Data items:
§ §
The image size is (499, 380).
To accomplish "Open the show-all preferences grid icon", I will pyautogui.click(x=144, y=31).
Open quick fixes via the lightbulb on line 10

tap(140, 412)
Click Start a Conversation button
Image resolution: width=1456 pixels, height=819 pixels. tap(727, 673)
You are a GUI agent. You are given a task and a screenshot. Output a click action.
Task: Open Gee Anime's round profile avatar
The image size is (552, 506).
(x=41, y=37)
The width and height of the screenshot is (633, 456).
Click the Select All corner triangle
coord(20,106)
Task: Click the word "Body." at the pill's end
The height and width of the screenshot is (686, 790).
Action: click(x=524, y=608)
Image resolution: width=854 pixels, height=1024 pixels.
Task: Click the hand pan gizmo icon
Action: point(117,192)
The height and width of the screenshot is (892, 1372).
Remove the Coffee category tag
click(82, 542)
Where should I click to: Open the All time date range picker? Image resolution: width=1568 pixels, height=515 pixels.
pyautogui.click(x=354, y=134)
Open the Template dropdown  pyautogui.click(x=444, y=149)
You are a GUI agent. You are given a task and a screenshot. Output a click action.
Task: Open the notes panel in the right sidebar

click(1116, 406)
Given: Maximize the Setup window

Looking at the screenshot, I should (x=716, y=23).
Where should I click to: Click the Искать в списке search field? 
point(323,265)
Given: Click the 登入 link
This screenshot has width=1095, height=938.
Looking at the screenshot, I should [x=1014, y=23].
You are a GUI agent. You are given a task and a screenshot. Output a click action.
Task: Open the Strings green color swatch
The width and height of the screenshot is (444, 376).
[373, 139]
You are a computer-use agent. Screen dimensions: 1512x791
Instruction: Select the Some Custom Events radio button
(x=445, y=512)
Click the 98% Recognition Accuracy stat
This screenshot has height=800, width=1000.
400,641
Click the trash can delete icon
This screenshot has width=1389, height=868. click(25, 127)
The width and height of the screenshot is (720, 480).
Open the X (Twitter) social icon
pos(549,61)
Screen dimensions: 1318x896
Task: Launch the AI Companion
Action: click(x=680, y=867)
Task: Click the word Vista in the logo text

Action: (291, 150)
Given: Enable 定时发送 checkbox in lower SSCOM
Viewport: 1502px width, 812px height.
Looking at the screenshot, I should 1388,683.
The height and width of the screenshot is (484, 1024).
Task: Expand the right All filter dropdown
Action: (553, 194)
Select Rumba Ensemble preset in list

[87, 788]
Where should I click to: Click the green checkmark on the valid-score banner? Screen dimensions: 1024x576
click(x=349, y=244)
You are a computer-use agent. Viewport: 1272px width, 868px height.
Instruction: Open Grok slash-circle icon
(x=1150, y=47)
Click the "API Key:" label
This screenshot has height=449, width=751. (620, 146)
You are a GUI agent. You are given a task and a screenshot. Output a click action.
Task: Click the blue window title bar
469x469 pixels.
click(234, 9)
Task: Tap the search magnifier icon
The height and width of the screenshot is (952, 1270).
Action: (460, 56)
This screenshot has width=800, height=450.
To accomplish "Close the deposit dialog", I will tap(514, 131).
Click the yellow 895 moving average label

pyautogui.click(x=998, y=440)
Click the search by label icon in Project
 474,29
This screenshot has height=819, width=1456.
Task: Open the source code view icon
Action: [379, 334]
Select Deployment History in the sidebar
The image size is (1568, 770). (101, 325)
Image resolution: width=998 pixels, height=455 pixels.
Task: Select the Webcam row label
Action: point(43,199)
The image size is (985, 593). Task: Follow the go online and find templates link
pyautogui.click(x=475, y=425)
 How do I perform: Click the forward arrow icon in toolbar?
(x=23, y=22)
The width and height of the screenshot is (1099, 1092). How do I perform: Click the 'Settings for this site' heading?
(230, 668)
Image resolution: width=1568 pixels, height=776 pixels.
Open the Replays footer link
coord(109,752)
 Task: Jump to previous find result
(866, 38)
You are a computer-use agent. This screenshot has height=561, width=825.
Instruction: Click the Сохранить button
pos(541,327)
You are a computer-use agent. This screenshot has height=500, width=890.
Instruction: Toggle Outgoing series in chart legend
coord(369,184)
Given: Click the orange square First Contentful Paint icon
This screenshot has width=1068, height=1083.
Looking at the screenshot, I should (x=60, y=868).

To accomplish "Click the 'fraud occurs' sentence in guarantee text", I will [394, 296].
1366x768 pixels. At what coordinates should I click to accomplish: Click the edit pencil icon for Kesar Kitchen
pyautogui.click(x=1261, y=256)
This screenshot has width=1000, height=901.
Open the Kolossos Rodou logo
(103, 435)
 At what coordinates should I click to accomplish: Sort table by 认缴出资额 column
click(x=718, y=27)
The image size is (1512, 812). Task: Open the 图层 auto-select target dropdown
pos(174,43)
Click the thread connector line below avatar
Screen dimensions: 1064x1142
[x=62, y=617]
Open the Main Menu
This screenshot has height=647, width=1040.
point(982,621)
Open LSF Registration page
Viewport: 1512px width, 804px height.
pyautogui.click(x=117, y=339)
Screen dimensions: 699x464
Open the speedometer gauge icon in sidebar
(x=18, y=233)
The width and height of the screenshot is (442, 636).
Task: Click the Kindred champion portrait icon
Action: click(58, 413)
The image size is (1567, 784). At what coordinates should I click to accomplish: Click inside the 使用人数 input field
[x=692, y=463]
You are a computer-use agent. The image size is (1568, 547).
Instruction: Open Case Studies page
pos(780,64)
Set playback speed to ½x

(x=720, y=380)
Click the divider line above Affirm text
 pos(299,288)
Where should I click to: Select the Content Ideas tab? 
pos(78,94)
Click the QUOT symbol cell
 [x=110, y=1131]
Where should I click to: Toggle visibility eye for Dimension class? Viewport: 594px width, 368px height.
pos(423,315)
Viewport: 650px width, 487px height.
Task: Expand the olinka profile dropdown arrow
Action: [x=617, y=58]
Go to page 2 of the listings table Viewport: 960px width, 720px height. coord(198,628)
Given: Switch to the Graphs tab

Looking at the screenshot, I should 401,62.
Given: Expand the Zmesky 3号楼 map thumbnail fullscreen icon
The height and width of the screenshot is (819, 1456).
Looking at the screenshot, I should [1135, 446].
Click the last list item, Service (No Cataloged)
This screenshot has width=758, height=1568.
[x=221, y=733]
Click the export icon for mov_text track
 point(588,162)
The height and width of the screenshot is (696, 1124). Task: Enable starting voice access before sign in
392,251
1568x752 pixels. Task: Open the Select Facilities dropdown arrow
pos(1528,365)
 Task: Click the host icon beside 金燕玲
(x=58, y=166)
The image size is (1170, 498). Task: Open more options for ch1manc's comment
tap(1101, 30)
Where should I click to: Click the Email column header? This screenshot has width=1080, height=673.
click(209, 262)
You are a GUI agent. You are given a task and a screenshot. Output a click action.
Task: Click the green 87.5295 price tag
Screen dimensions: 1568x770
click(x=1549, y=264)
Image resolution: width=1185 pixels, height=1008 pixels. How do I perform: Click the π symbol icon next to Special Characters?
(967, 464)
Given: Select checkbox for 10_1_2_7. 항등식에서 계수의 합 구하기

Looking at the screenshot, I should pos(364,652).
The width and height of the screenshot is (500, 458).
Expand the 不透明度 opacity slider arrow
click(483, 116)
§ §
**Written exercise**. Copy these lines from the material without changing anything, beginning at the line that contains "Image resolution: width=1185" and continuing through the end of the material.

**Exercise result**.
Image resolution: width=1185 pixels, height=1008 pixels. How do I perform: Click the π symbol icon next to Special Characters?
(967, 464)
Given: Select checkbox for 10_1_2_7. 항등식에서 계수의 합 구하기

Looking at the screenshot, I should pos(364,652).
The width and height of the screenshot is (500, 458).
Expand the 不透明度 opacity slider arrow
click(483, 116)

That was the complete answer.